Washington invited Marshall to Mount Vernon in 1799 to make his pitch. Marshall idolized Washington, but he wanted to make money, and tried to beg off. Washington would not let him. Marshall finally concluded that he would have to escape from Mount Vernon at day break. He found when he got up, however, that Washington had gotten up earlier, and donned his Revolutionary uniform. Marshall obeyed orders, and began the career that would make him, in less than two years, chief justice.
Why Washington is not just the greatest President, but perhaps the greatest American, ever: he resigned.
Consider all the times that Washington put service before self.
In 1775, when he accepted command of the Continental Army, he promised Congress that he would resign his commission when the war was over. Once the British withdrew, he was true to his word, and surrendered command of an army fiercely loyal to him. In a moving scene before Congress on December 23, 1783 (then assembled in Annapolis, Maryland), Washington pledged loyalty to the civilian government he had served. He thereby established the principle that our nation’s military would always be under civilian rule.

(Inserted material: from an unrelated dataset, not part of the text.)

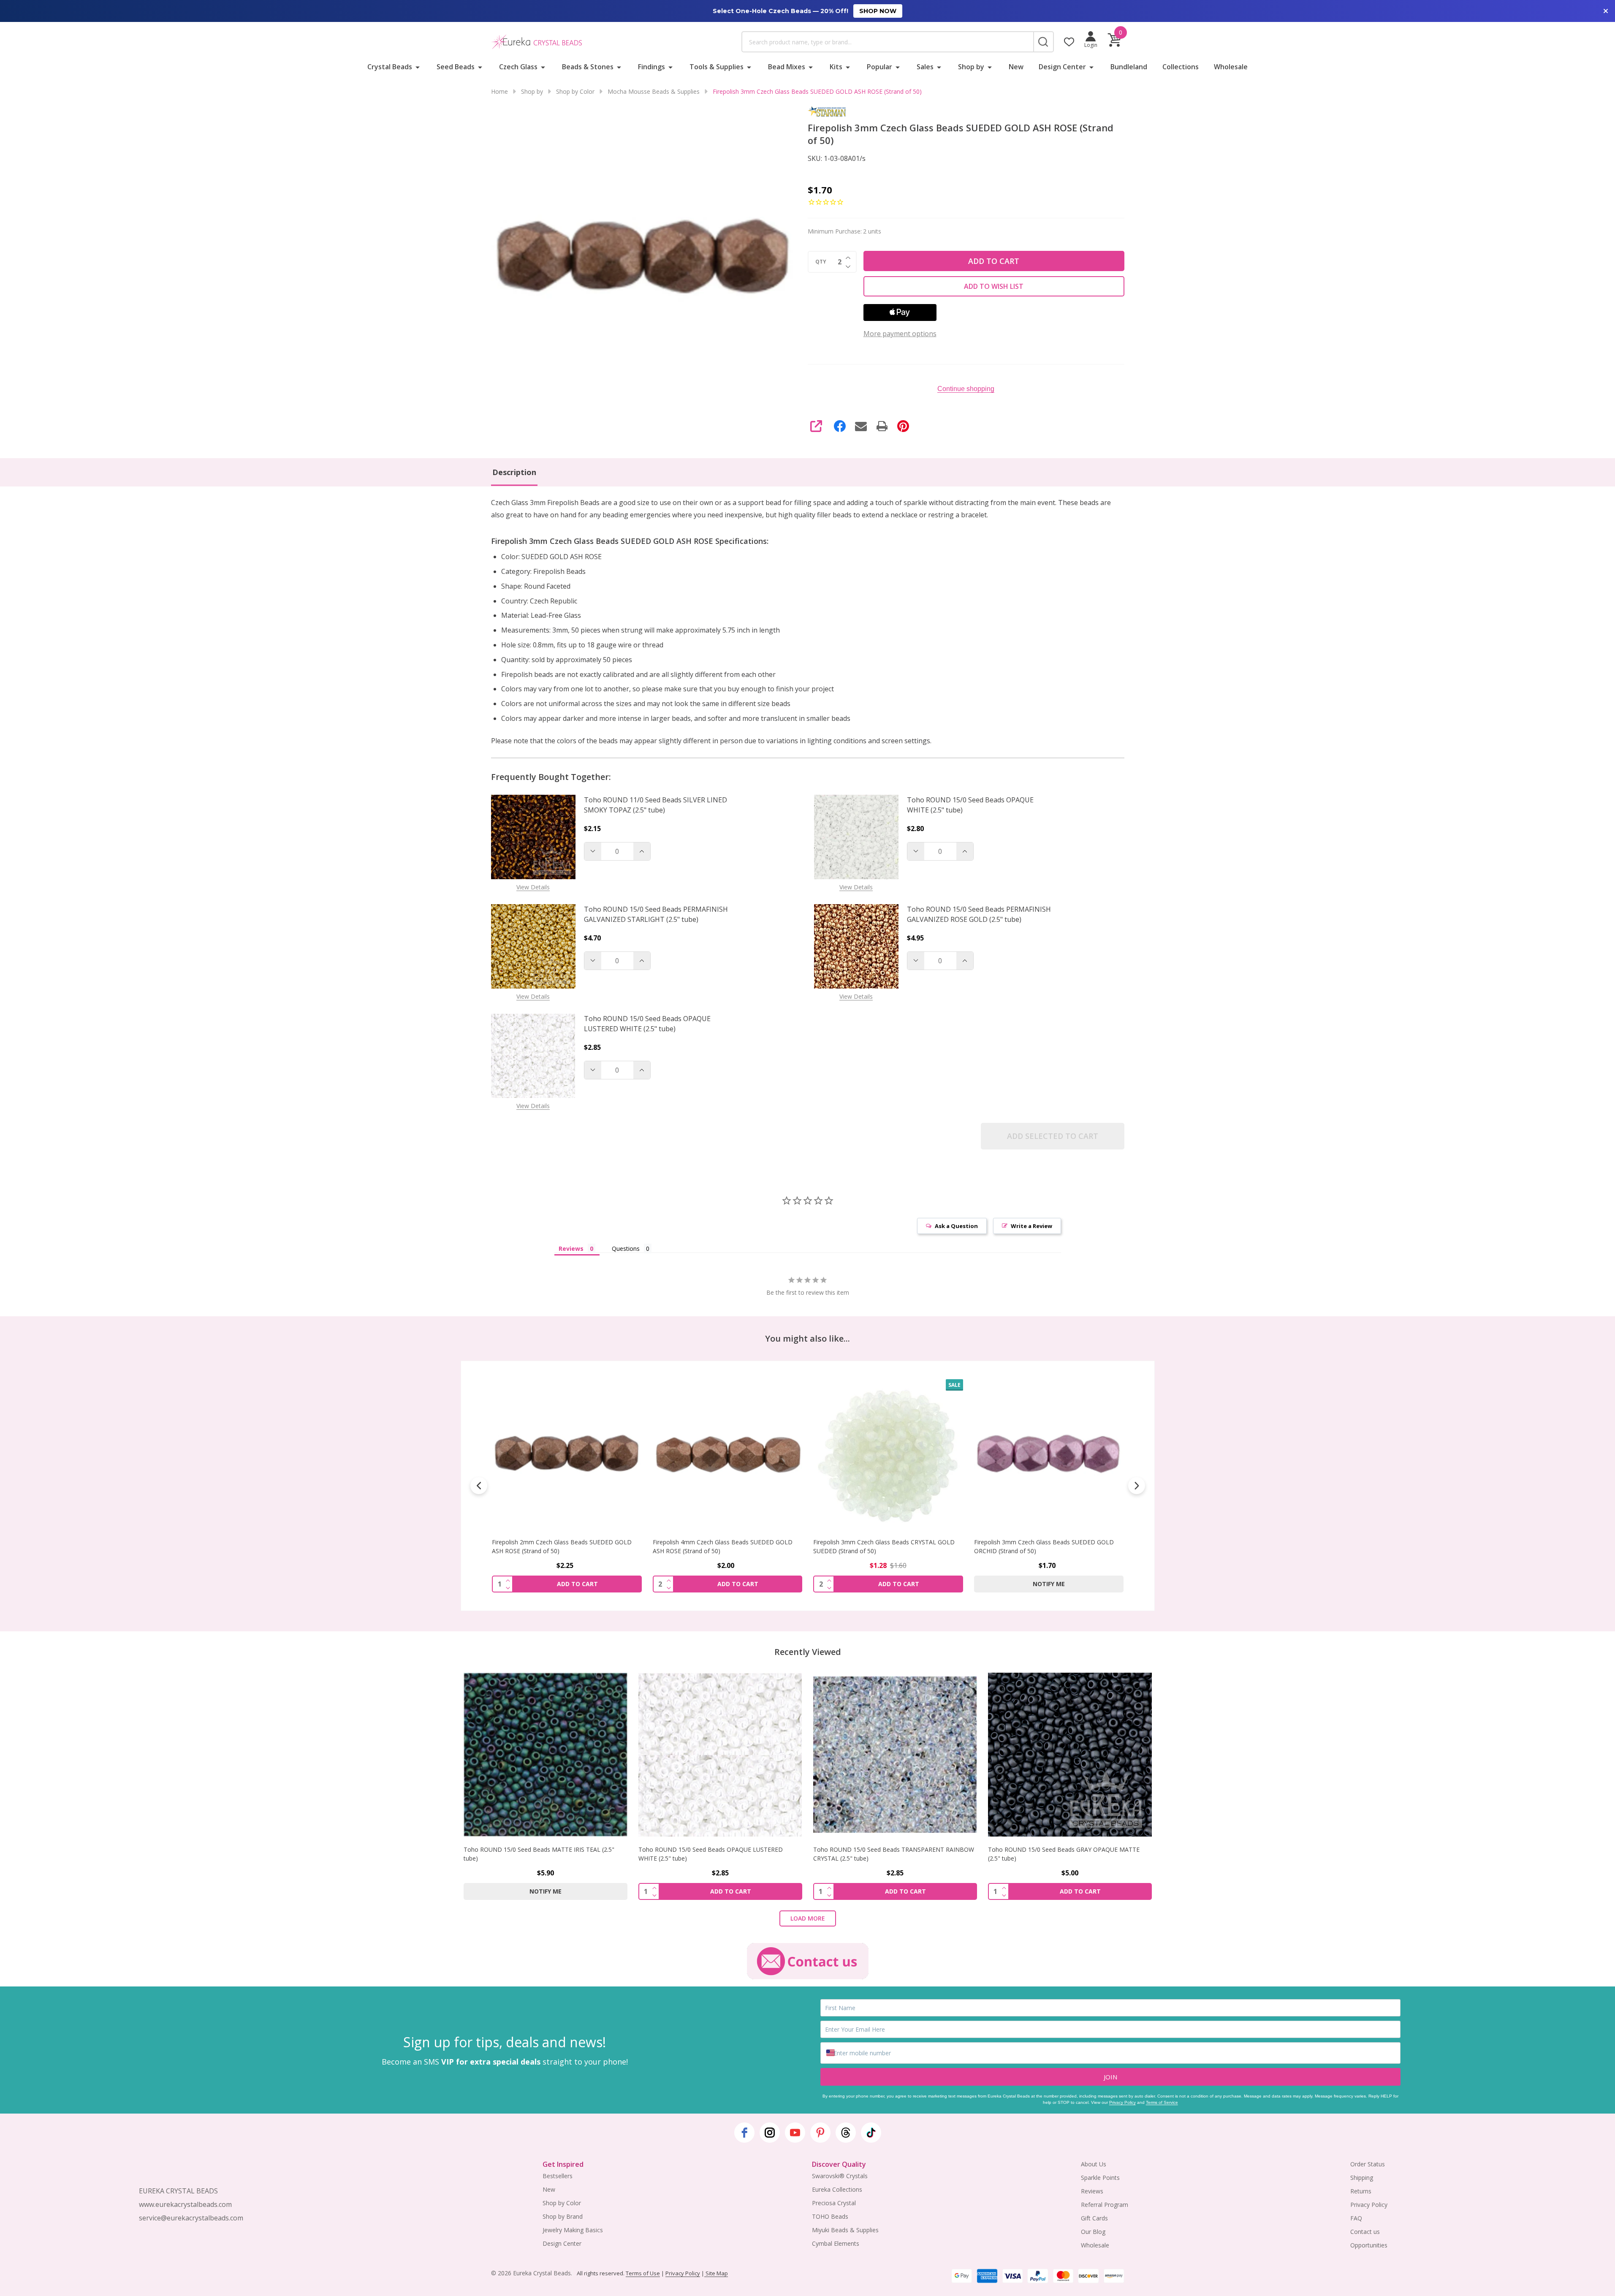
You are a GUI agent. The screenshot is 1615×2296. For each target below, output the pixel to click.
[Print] (882, 426)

Earlier in the 1780s, Washington had been approached twice by army officers who promised their support if he decided to seize civilian power. In one famous incident in 1782, Col. Lewis Nicola wrote a letter urging Washington to overthrow Congress and become America’s king. The commanding general scolded Nicola the very same day.

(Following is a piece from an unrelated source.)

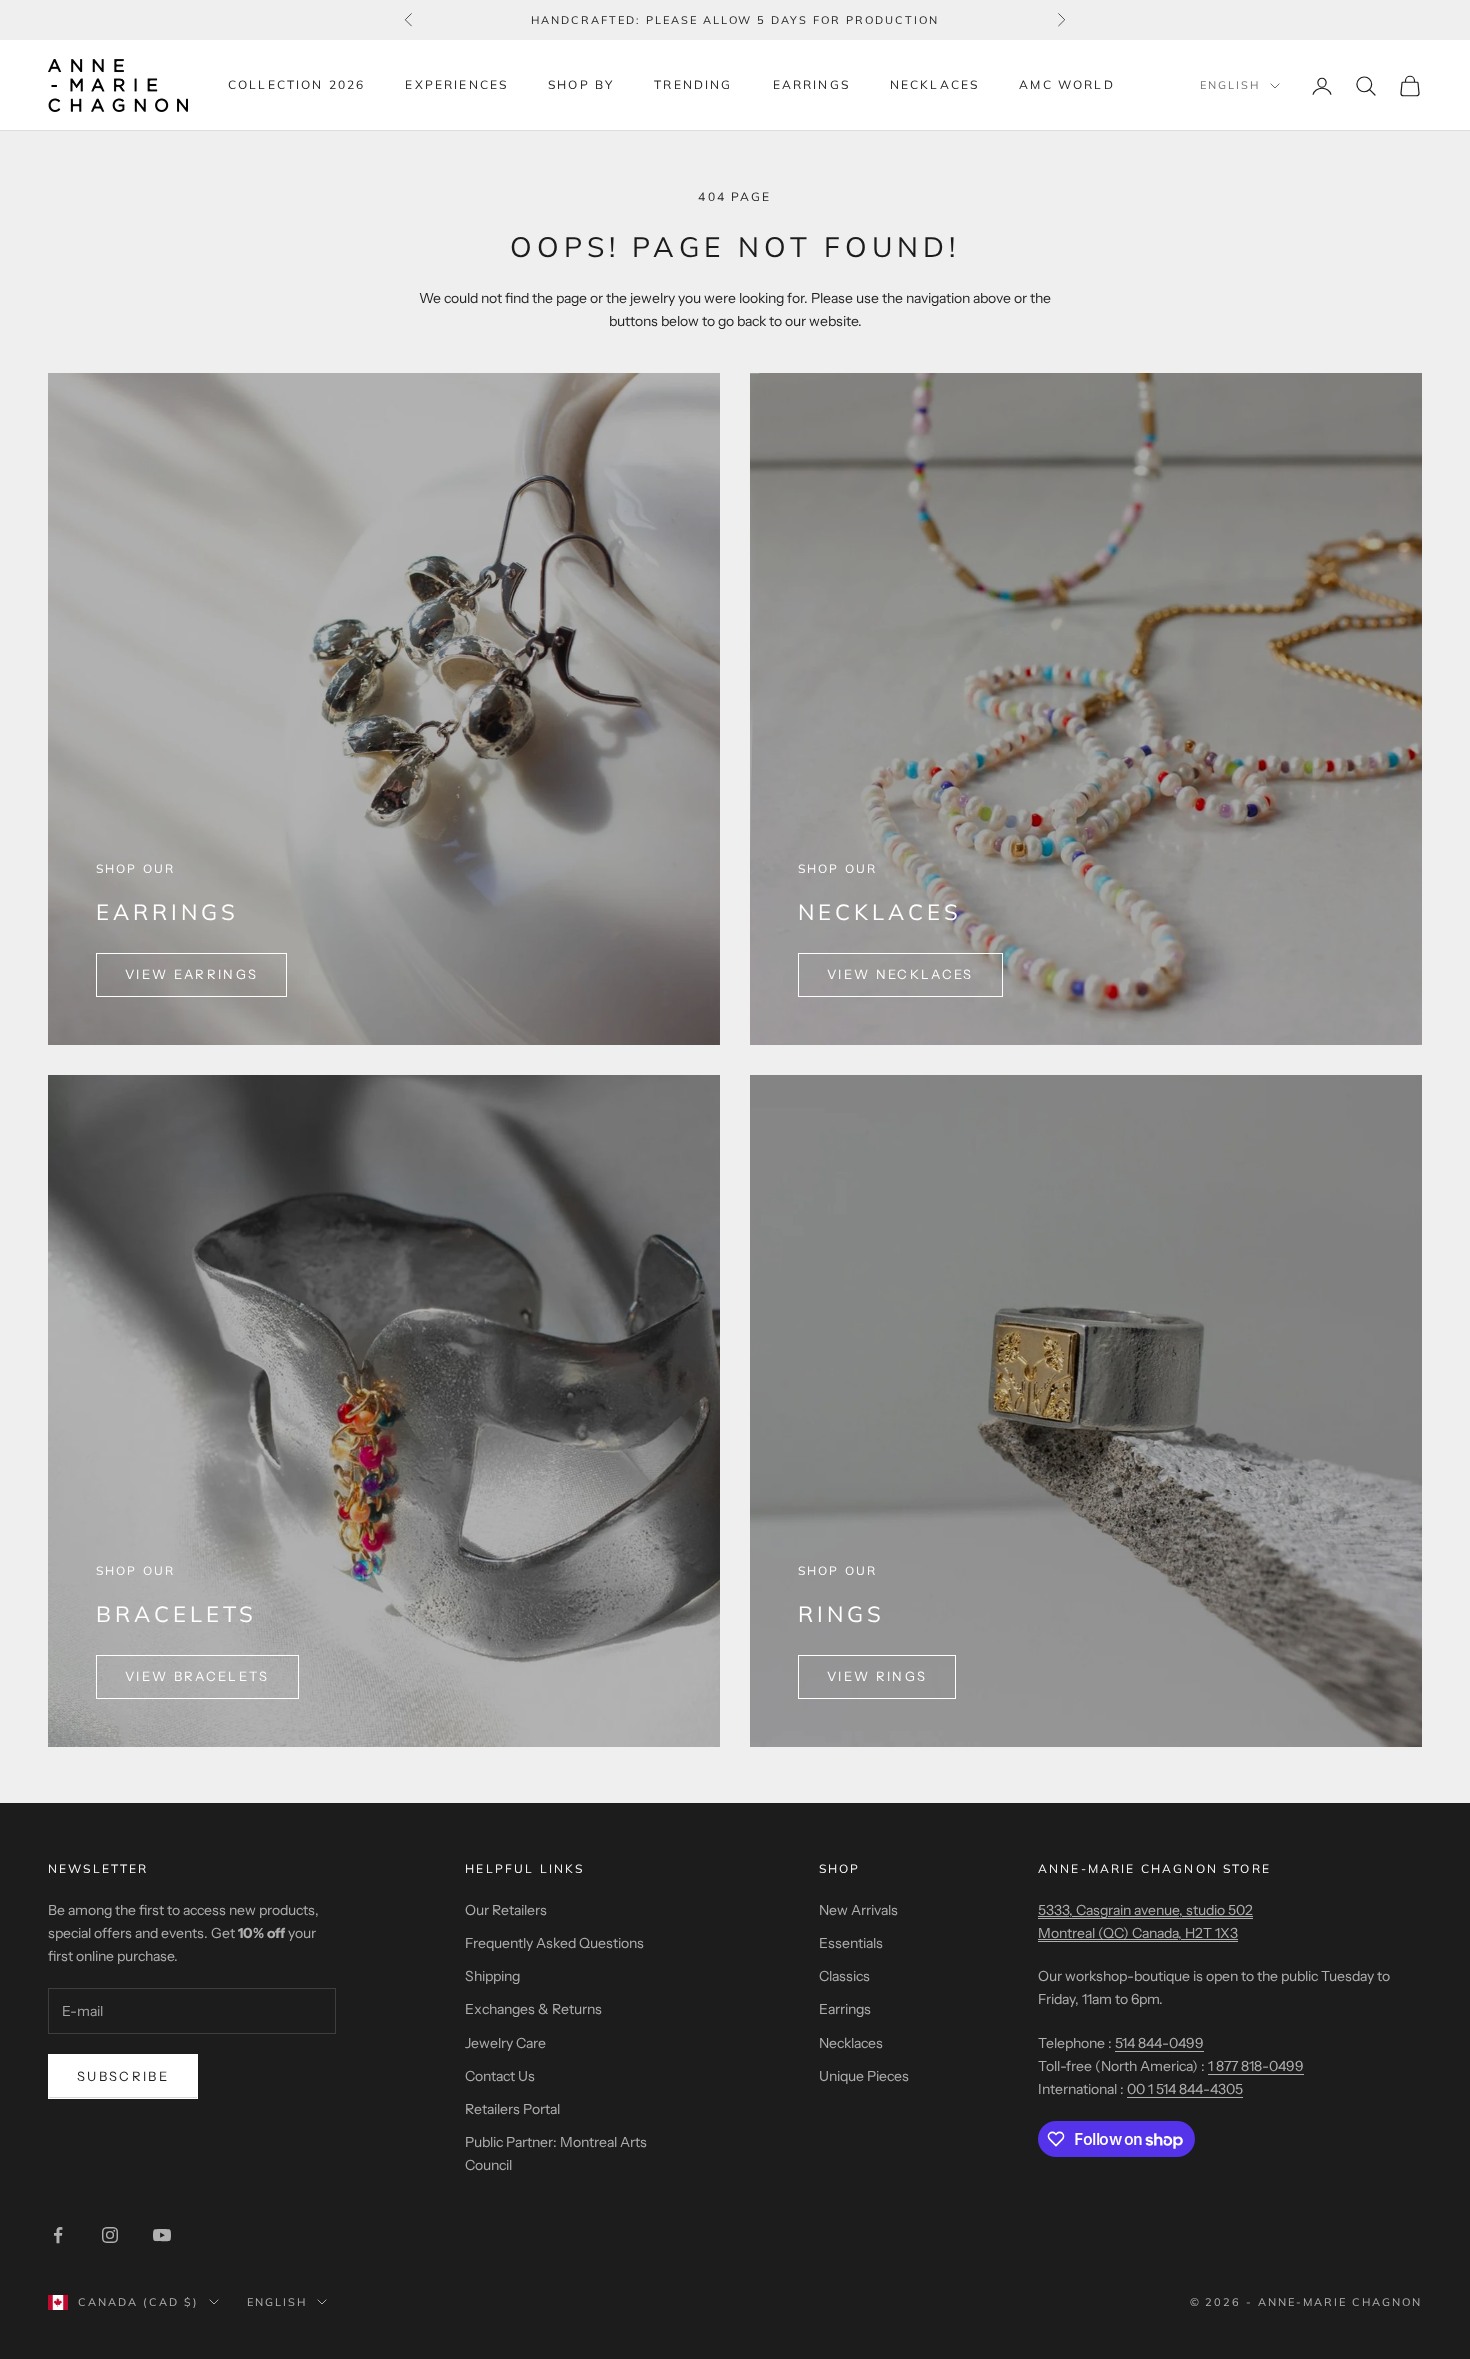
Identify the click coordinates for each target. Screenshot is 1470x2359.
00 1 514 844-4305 (1185, 2089)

In 1783, Washington caught wind of officers wanting to stage a coup d’état against Congress. The so-called Newburgh Conspirators were frustrated that Congress was not paying them what had been promised when the nation desperately needed their sacrifice. Washington would not be moved — that die would not be cast. On the Ides of March, he called the men together and sternly reprimanded them for losing faith in the idea of America. The new nation had a chance to succeed only if its leaders and military adhered to the rule of law.
When King George III heard that Washington would resign his commission to a powerless Congress, he told the painter Benjamin West: “If he does that, he will be the greatest man in the world.”
Washington returned home to Mount Vernon in December 1783. Like Cincinnatus, he put down his sword and took up his plow, making him the most trusted man in America. Delegates to the Constitutional Convention of 1787 selected him to be their president, knowing he would not abuse his position to aggrandize himself. And a grateful nation unanimously elected him president of the United States in 1789 and again in 1792, because they knew he would devote all his energies to serving the new nation.
Washington, when convinced that he had done all he could to help the country, retired after two terms as president. True to principle, he relinquished the power that was his for the taking. It was an example of selfless leadership that inspires Americans and the world to this day. Why don’t more American children know that?
George Washington, the indispensible man, without whomo we would not have a country. Let’s make sure to remember that although many call this “President’s Day,” it really should be honored as Washington’s Birthday.